Copy every line from the records that holds the word "comment".

──────── Excerpted data

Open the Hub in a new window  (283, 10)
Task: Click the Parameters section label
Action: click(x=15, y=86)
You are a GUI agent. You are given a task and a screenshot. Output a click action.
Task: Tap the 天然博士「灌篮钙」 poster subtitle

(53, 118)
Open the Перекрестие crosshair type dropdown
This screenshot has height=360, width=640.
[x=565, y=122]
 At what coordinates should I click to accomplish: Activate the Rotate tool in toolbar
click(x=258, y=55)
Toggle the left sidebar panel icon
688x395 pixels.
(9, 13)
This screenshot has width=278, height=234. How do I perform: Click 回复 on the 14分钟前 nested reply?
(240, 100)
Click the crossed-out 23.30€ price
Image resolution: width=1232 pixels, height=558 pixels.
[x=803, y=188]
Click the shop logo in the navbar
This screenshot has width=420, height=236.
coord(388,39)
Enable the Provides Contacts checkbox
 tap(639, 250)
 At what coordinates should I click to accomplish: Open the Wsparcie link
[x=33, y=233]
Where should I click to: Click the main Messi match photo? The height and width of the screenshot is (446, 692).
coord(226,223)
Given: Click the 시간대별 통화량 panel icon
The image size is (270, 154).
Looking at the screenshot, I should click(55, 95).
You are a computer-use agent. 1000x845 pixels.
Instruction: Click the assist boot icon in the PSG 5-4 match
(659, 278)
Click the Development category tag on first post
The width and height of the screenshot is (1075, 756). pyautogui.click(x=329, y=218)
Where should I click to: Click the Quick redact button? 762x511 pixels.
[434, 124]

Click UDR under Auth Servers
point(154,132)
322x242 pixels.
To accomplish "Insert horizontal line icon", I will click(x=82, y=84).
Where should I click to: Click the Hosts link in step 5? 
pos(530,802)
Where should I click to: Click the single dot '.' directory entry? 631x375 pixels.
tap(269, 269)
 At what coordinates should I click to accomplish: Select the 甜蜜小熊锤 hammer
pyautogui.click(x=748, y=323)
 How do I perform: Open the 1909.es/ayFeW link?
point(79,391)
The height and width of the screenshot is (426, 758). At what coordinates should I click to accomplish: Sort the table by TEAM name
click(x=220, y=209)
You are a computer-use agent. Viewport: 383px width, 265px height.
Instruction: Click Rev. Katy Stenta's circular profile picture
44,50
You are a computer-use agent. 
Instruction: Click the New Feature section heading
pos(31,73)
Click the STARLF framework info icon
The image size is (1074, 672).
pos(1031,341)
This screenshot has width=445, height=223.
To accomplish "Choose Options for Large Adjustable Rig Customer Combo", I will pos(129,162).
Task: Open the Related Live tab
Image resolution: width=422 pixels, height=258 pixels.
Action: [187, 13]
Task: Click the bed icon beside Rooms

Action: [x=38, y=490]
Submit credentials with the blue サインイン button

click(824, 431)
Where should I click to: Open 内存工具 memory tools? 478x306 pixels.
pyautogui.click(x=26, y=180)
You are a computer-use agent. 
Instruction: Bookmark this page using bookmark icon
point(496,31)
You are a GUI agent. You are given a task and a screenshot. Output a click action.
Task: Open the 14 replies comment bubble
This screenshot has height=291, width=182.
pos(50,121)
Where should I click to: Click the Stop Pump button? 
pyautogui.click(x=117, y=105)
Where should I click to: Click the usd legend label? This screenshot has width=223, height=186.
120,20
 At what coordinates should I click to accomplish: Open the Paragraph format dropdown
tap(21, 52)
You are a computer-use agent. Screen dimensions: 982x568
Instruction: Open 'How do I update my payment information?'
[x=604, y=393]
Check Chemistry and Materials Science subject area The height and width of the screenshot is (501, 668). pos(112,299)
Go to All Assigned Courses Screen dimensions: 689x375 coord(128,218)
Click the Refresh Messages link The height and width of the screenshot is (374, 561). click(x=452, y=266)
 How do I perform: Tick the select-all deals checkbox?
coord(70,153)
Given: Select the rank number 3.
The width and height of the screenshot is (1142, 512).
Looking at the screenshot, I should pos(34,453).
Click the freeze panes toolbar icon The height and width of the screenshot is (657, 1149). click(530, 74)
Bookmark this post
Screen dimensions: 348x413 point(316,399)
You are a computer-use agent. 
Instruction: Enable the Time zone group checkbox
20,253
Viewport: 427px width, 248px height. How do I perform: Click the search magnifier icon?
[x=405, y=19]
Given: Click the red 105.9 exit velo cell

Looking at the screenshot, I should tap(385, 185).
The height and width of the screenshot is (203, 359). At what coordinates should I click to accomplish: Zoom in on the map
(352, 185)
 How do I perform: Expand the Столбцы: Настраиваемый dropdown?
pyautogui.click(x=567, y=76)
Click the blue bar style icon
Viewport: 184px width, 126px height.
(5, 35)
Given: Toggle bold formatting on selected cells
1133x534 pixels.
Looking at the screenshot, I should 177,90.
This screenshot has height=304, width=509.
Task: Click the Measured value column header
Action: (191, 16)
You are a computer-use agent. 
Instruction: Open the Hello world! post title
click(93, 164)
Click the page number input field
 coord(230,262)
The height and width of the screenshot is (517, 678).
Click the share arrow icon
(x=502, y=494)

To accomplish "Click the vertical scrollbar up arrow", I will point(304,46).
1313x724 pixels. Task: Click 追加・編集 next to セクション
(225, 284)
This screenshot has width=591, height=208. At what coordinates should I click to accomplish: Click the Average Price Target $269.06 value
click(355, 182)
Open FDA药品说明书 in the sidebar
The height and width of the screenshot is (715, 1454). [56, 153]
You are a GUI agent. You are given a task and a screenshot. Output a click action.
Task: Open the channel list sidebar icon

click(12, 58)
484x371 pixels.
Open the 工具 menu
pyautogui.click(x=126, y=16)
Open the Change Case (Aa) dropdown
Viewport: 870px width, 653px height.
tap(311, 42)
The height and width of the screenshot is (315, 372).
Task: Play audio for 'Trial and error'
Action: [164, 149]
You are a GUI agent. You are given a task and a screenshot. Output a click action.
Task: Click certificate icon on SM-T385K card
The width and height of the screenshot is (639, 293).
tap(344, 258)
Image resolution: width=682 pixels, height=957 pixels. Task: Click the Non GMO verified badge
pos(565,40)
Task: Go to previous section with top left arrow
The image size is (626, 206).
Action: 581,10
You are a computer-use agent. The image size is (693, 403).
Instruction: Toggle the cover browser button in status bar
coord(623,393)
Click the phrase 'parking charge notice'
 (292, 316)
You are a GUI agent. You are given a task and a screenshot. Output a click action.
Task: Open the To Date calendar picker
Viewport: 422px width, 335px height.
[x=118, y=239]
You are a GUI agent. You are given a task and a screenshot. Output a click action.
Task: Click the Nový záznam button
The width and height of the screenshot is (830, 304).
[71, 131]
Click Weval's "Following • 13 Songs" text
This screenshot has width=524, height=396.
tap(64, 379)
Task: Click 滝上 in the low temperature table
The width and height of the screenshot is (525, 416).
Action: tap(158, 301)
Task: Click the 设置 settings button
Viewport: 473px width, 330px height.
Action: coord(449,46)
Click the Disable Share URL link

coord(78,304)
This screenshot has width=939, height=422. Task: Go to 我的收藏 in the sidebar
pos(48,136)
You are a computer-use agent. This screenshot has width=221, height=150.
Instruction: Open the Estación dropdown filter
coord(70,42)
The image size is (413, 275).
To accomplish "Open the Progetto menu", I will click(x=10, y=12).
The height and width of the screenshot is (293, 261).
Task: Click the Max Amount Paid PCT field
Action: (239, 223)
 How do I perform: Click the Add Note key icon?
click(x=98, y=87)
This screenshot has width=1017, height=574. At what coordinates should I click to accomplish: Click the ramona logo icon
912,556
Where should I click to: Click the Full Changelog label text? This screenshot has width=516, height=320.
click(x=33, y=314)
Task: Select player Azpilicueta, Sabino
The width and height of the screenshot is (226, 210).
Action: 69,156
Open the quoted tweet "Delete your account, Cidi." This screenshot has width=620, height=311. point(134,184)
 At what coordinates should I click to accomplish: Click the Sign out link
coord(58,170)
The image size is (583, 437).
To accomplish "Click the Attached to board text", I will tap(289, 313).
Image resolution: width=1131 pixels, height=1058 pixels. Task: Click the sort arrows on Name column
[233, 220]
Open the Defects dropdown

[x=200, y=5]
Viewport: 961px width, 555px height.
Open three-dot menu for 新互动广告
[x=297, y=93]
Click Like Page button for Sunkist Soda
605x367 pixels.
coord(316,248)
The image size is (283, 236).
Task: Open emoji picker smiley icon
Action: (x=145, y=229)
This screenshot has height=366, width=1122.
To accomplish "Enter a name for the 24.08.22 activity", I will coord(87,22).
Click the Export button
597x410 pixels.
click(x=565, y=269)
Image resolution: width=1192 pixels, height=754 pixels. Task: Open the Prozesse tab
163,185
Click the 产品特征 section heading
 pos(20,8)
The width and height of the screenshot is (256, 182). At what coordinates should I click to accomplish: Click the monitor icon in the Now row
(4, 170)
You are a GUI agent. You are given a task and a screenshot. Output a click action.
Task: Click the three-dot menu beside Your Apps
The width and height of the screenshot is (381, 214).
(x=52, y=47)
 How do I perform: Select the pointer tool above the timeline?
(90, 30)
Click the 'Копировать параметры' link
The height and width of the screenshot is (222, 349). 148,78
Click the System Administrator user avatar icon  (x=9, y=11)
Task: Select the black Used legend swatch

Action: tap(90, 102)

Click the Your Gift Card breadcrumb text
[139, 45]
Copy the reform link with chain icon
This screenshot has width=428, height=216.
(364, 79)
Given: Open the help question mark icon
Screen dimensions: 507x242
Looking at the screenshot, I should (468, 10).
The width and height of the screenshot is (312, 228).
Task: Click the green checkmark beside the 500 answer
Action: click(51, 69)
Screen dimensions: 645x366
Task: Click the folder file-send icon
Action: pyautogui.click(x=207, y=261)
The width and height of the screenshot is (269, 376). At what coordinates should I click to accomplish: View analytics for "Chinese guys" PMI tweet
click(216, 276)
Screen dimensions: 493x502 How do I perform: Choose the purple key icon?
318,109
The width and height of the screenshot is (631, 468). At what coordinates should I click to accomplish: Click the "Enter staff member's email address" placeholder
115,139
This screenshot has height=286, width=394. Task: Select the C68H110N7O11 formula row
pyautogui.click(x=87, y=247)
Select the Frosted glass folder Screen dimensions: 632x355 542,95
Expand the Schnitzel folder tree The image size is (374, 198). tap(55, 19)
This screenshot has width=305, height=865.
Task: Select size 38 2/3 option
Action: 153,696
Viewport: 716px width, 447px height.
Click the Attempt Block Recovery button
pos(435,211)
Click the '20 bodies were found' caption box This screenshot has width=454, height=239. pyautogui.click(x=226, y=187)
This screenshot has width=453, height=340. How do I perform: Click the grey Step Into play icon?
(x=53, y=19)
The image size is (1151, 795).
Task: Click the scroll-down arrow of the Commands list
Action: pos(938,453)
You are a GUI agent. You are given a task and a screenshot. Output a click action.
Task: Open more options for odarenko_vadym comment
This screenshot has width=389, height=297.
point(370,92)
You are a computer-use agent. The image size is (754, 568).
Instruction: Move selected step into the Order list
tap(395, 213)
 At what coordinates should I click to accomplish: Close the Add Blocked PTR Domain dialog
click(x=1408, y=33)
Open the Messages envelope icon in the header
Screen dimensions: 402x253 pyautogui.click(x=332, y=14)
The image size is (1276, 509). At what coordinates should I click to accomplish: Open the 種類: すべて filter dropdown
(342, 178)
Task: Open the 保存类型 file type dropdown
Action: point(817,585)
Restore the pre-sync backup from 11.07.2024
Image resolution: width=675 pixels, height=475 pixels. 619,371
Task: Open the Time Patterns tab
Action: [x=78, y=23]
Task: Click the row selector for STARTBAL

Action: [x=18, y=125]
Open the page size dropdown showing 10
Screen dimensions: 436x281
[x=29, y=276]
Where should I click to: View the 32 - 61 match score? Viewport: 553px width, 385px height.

────────────────

• [Output for this task]
Task: Open the 14 replies comment bubble
Task: Open more options for odarenko_vadym comment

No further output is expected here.